Other cyclists, like those I’d met in Dubrovnik, seemed to be cycling slowly, calmly, knowing where they would end each night. One day I would cycle forty kilometres after a morning spent in a hostel, before throwing my body into shock the next and compensating the distance with insanely over ambitious rides.

For any of those other cyclists, this would be a moment where they might say ‘I’m done, I’m camping. It’s impossible.’ For me, these were, and still are, the moments where I am able to remind myself what I am capable of. Why I had wanted to do the whole world and not part of it. Why I had been able to begin in the first place. I wanted to be in Xanthi. I wanted to be sixty kilometers from here and I wanted to be there within the next hour or two! The old highway was my route. Barely lit. Isolated, now used as a backroad. It was time to see what I really could do.
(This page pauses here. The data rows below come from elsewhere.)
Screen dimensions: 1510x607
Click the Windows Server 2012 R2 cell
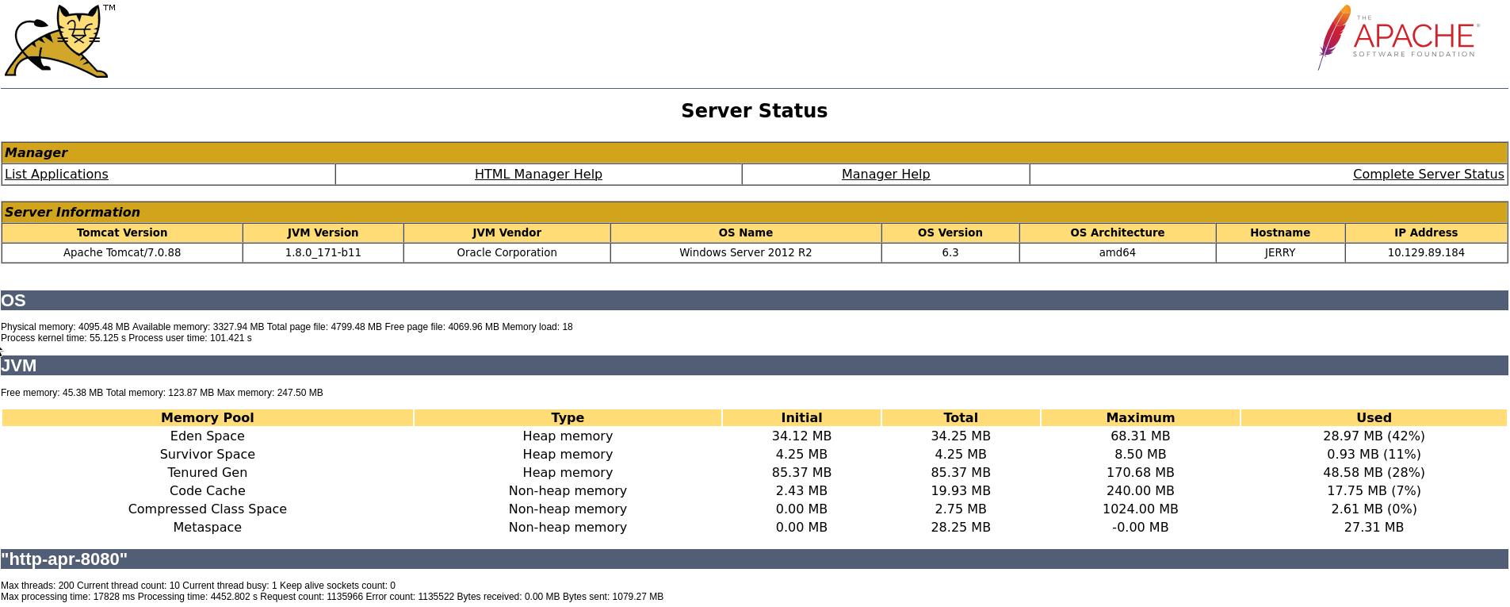click(745, 252)
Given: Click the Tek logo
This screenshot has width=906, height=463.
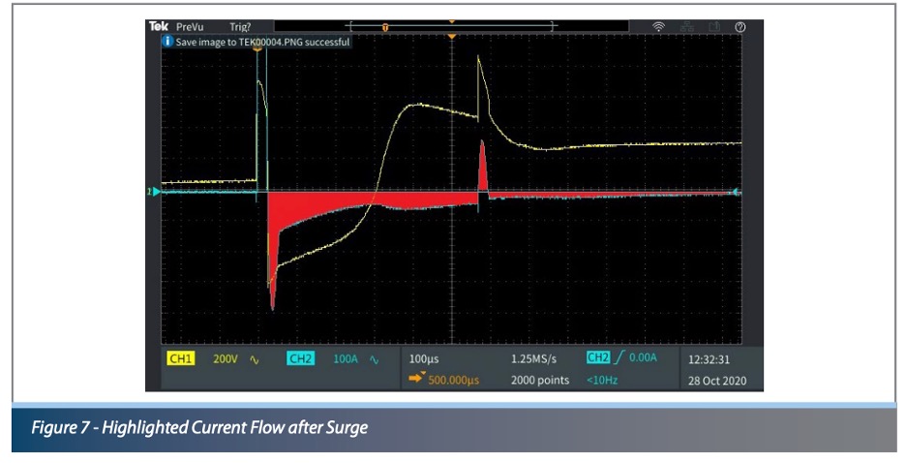Looking at the screenshot, I should [159, 27].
The nights cycle through Croatia had been nothing compared to this. I had no lights. They had died. I had no energy after climbing a few minor mountains to reach Kavala. My hosts were out there, waiting. Somehow forty kilometres disappeared within an hour and then I hit the wall. One minute I’d been riding strong, my legs pumping like pistons, unnaturally, illogically strong. The next I hung drooped over the saddle, eyes rolling, swaying across the road, slower than I could have walked. At a petrol station I bought all the chocolate I could and stuffed into my mouth in one go, washing it down with bottles of sugary sodas. I sat down and waited until the first twangs of sugar twitched in the muscles of my arms and legs and then got on the bike.
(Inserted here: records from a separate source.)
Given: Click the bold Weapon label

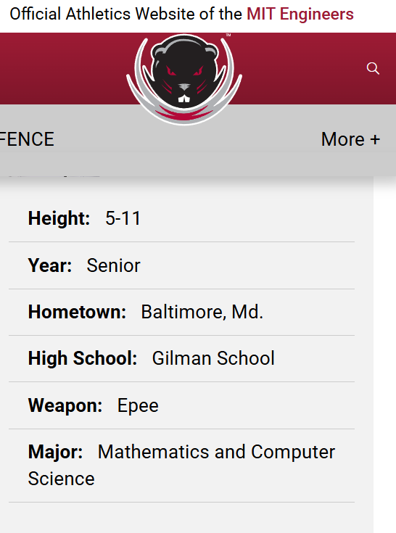Looking at the screenshot, I should tap(65, 405).
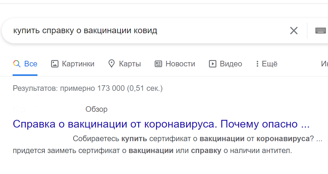The height and width of the screenshot is (174, 328).
Task: Click the magnifier icon beside Все
Action: pyautogui.click(x=16, y=64)
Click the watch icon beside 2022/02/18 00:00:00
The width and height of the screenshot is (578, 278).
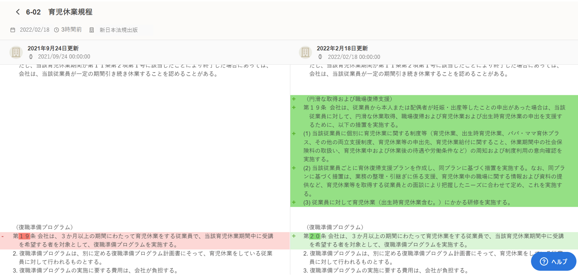click(320, 57)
I went crazy. I cycled. Fast. Disturbingly fast. Whether it was phycological or physical, whether it was the idea of energy or the actual sugar within me, I have never cycled like it in my life before. I was pumping at such an unnatural rate. My legs, now, had become like lead, my chest was heaving, yet the bike felt weightless. It was money well spent and never have I cared so little about diabetes or tooth decay. I was flying down the old highway and then, out of nowhere, dogs!

A group of them, shifting through bins by the roadside, turned their heads, squinted their eyes and leapt into a sprint behind me. I can outrun these I thought, there were only four or five of them. But more came, bigger and faster and hound-like. From the bushes, from the alleyways. Where were they all coming from? Barking erupted through out the highway townships. There must have been two dozen of them. Most dropped away but, as I looked to my right, I saw one, thin and lean and muscular, moving powerfully alongside the bike. It jaw tight, its teeth chopping back and forth. I knew this type. It was crazed. Rabid. My pedometer was clocking forty kilometres an hour and still the thing was catching up with the back wheel. Oh god, I thought for the first time, I’m not going to outrun this! With that realization came thoughts of being bitten. The weight returned to the bike, my legs suddenly felt sluggish again and, genuinely, I was riding out of fear. The road dipped and descended a little and I was able to ride free of the beast and catch my breath. I’d been a screaming madman, cycling down the highway for two minutes, churning out expletives as I’d gone. It was like no one lived in Greece once the sun set, the land taken over by wild dogs.

By the time I made it Xanthi, through the town and out to the student dorms in the eastern suburbs, I was a wreck. ‘Come in, sit down, have a drink’, the lovely Evi had said. She was beautiful, I’d thought. Her boyfriend waved at me from the corner of the room! ‘I’m sorry I’m late.’ ‘No it’s alright, we’re going out, but not until at least midnight!’ I laughed. It had been a new record, the longest ride yet. 185km, over mountains, round coastal cliffs, chased through the freezing night by a pack of wild dogs and now followed by drinks till three in the morning!